Before you begin development, install the following packages within your notebook environment. Open the terminal or a notebook cell and run:
pip install llama-index llama-index-llms-bedrock llama-index-embeddings-bedrock llama-index-readers-web
**LlamaIndex **is an open-source framework for data orchestration required for context augmentation in building LLM applications. It comes in Python and Typescript and will be using its Amazon Bedrock model connections to build our simple, naive RAG application as well as using a web page as our external knowledge base. Let’s import the relevant modules.
import logging
import sys
from IPython.display import Markdown, display
import os
import boto3
from llama_index.readers.web import SimpleWebPageReader
from llama_index.core import VectorStoreIndex
from llama_index.core.settings import Settings
from llama_index.core.node_parser import SentenceSplitter
from llama_index.llms.bedrock import Bedrock
from llama_index.embeddings.bedrock import BedrockEmbedding
logging.basicConfig(stream=sys.stdout, level=logging.INFO)
logging.getLogger().addHandler(logging.StreamHandler(stream=sys.stdout))
Next, we need to specify AWS credentials for authentication, authorization, security, and account association. To obtain an AWS access key, navigate to your AWS Management Console, click your Profile name, select Security credentials, navigate to the Access Keys section, click Create New Access Key, then click Show Access Key to reveal it, and finally save and download the key.
Next, we will specify those credentials as follows:
aws_access_key_id="AWS Access Key ID to use"
aws_secret_access_key="AWS Secret Access Key to use"
region_name="AWS Region to use, eg. us-east-1"
Next, we will utilize Meta’s llama3-70B
model for LLM and Amazon’s Titan-embed-text embedding model. Also, we will be utilizing a sentence splitter for the text chunking strategy. These models and text chunking strategy can be specified as follows and saved within the LlamaIndex Settings configuration:
llm = Bedrock(model='meta.llama3-70b-instruct-v1:0',
context_size=8200,
aws_access_key_id=aws_access_key_id,
aws_secret_access_key=aws_secret_access_key,
region_name=region_name)
embed_model = BedrockEmbedding(model_name='amazon.titan-embed-text-v1',
aws_access_key_id=aws_access_key_id,
aws_secret_access_key=aws_secret_access_key,
region_name=region_name)
# Configure global settings
Settings.text_splitter = SentenceSplitter(chunk_size=1024, chunk_overlap=10)
Settings.llm = llm
Settings.embed_model = embed_model
Lastly, let's create a query engine that takes a natural language query and returns a rich context-aware response. We will be utilizing Amazon documentation as the external data source to improve LLM context via indexing and retriever as follows:
# Load HTML web page as a document
document = SimpleWebPageReader(html_to_text=True).load_data(['https://docs.aws.amazon.com/sagemaker/latest/dg/partner-apps.html'])
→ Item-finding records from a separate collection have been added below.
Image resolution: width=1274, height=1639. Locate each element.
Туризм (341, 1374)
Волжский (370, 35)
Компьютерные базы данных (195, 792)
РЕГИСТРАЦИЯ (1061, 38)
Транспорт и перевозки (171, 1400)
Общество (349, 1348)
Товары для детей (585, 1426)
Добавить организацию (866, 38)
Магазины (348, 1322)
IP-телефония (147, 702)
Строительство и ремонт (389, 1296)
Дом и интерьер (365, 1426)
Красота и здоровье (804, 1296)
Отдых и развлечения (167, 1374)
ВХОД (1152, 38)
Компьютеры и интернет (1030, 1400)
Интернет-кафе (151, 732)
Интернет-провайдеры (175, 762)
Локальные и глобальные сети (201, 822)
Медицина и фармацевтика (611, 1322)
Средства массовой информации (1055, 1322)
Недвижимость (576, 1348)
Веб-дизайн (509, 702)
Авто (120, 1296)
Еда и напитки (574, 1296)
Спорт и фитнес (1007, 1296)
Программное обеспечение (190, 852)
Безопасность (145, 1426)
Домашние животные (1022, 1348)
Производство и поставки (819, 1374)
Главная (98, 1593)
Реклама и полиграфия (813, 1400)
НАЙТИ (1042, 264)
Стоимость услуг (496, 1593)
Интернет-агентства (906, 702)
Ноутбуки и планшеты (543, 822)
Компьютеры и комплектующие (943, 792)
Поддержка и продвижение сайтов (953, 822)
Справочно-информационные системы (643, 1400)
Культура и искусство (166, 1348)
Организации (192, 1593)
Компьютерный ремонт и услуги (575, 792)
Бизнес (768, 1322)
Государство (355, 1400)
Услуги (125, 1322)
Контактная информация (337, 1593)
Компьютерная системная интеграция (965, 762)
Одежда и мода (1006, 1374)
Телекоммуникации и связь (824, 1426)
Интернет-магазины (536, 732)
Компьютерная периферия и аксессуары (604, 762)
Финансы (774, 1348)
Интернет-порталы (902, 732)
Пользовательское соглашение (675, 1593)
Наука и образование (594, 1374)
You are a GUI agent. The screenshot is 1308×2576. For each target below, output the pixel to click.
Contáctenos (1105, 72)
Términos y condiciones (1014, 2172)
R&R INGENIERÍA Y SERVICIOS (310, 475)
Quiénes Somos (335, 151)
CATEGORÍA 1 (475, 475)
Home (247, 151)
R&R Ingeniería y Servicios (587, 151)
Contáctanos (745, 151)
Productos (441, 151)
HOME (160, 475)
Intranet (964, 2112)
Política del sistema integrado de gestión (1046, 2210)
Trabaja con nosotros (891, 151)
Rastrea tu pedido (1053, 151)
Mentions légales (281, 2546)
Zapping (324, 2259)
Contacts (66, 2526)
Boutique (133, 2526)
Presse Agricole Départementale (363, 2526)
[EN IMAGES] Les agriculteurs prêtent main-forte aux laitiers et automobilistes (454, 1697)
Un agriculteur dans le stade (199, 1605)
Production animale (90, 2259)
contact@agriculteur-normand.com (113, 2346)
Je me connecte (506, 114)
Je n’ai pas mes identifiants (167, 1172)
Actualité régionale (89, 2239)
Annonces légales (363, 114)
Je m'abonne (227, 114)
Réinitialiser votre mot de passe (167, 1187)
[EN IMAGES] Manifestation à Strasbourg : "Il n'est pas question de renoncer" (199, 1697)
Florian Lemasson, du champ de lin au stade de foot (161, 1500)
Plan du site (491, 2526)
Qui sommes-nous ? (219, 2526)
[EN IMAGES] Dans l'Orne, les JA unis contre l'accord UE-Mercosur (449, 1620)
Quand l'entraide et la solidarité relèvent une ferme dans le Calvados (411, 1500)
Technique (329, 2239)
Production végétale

# Indexing document using vector store
index = VectorStoreIndex.from_documents(document, show_progress=True)
query_engine = index.as_query_engine()
Let’s process some queries as follows:
response = query_engine.query("What is the AWS AI partnership about?")
display(Markdown(f"<b>{response}</b>"))
response = query_engine.query("What is DeepChecks offering in the partnership?")
display(Markdown(f"<b>{response}</b>"))
Final Notes
This guide demonstrates how to set up a secure and organized AWS environment, configure Amazon SageMaker with a unified Studio domain, and integrate services like Amazon Bedrock to access generative AI models. Building on this robust AWS setup, the guide details how to develop a simple RAG application using open-source tools like LlamaIndex.